Reading passage START

# soon to be a sandwich



## GROUPERKING (Sep 28, 2011)

Went down to the pier to see if the crappie would bite this morning. Well they weren't tearing it up , but I managed to catch five of them. Pretty decent fish too, so five of them will be plenty for me and my wife's supper tonight.


----------



## tips n tails (Mar 2, 2011)

Nice crappie GK!


----------



## ul412al (Oct 2, 2007)

great headline!


----------



## jack2 (Mar 19, 2010)

that's definitely bigger than 9 inches.:thumbup:

jack


----------



## cobe killer (Apr 13, 2008)

nice one!!!


----------



## coastie83 (Apr 20, 2014)

Please, just no pics of the sequel!


----------



## GROUPERKING (Sep 28, 2011)

Well my sheepshead fishing trip got cancelled today, because every tackle shop I called was sold out of fiddlers. So I decided to catch up on some projects around the house. But I took a break and walked out on the pier. Once again the bite was slow , but I caught some quality fish. The biggest was almost 15 "


----------



## Try'n Hard (Oct 23, 2008)

Oh man!! Your hurting me!!

Sent from my iPhone using Forum Runner


----------



## gastonfish (Mar 24, 2012)

Nice! Would be an awesome dinner for sure


----------



## jcoss15 (Oct 11, 2010)

Nice fish! What did you catch them on minnows?


----------



## GROUPERKING (Sep 28, 2011)

Curly tailed grubs. Pink & chartreuse tail and a pearl white grub. If you look close at the pics you can see the grubs in their mouths.


----------



## spinfactor (Sep 22, 2013)

Glad somebody is catching them


----------



## Fish-n-Fur (Apr 2, 2009)

Sweet! Nice looking slabs - nice job. :thumbsup:


----------



## GROUPERKING (Sep 28, 2011)

Merry Christmas to y'all . Sent from the pier .


----------

Reading passage END
Dataset START

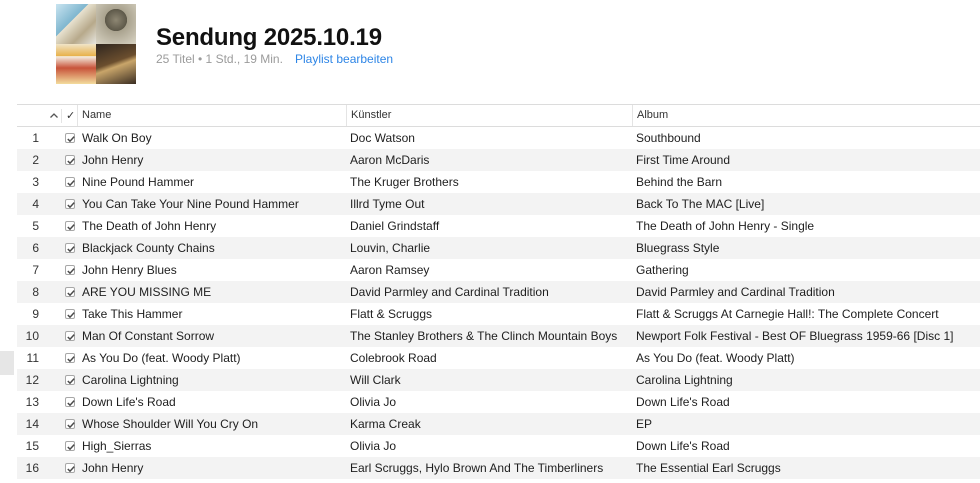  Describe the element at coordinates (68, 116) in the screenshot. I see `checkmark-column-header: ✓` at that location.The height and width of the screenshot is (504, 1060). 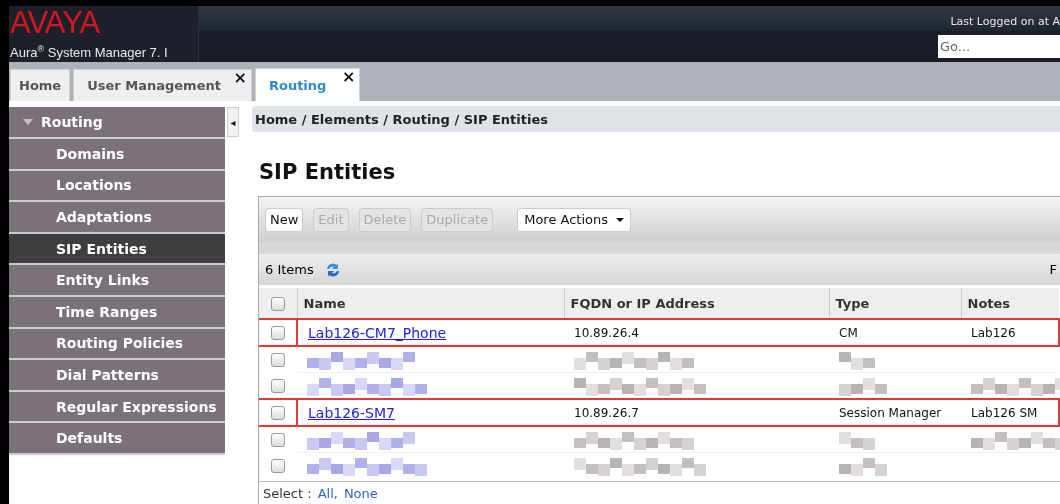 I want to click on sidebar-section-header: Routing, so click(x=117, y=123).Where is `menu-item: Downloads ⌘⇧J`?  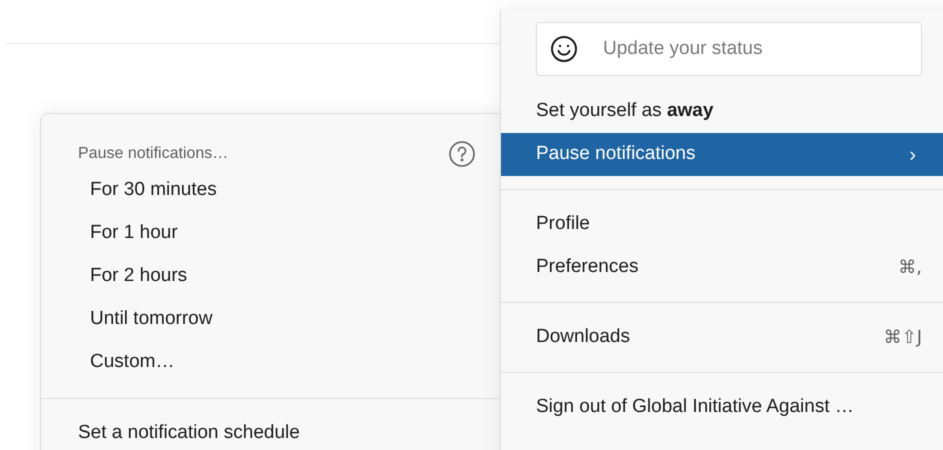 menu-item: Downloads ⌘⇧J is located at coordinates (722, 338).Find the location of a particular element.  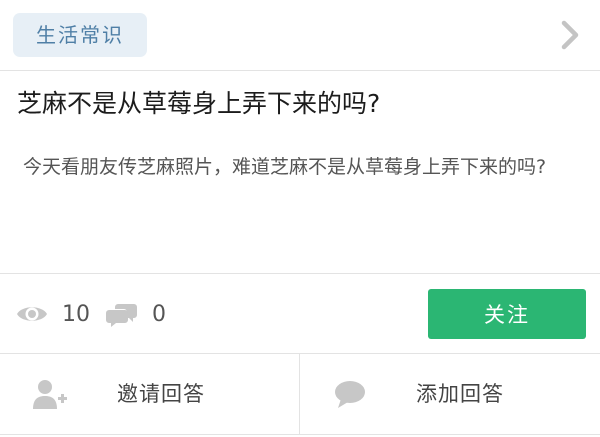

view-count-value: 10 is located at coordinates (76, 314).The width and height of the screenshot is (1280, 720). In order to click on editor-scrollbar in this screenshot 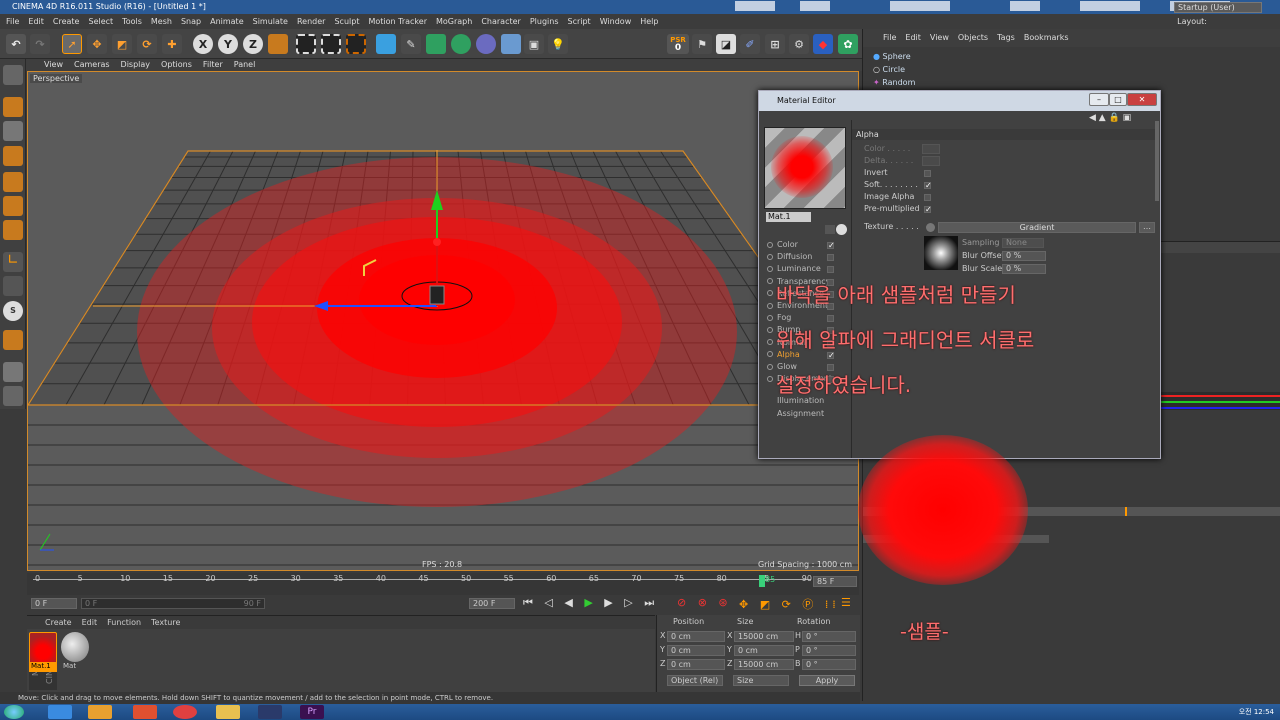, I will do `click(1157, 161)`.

Dataset END

(Prompt)
Check each statement against the forum thread and answer yes or no, quoting the words that decide it:
1. On the first pier outing, the poster caught five crappie.
2. The sheepshead trip was called off because of bad weather.
3. The crappie were caught on minnows.
Work from the forum thread alone, not the entries.

(Completed task)
1. Yes: "I managed to catch five of them."
2. No: "because every tackle shop I called was sold out of fiddlers."
3. No: "Curly tailed grubs."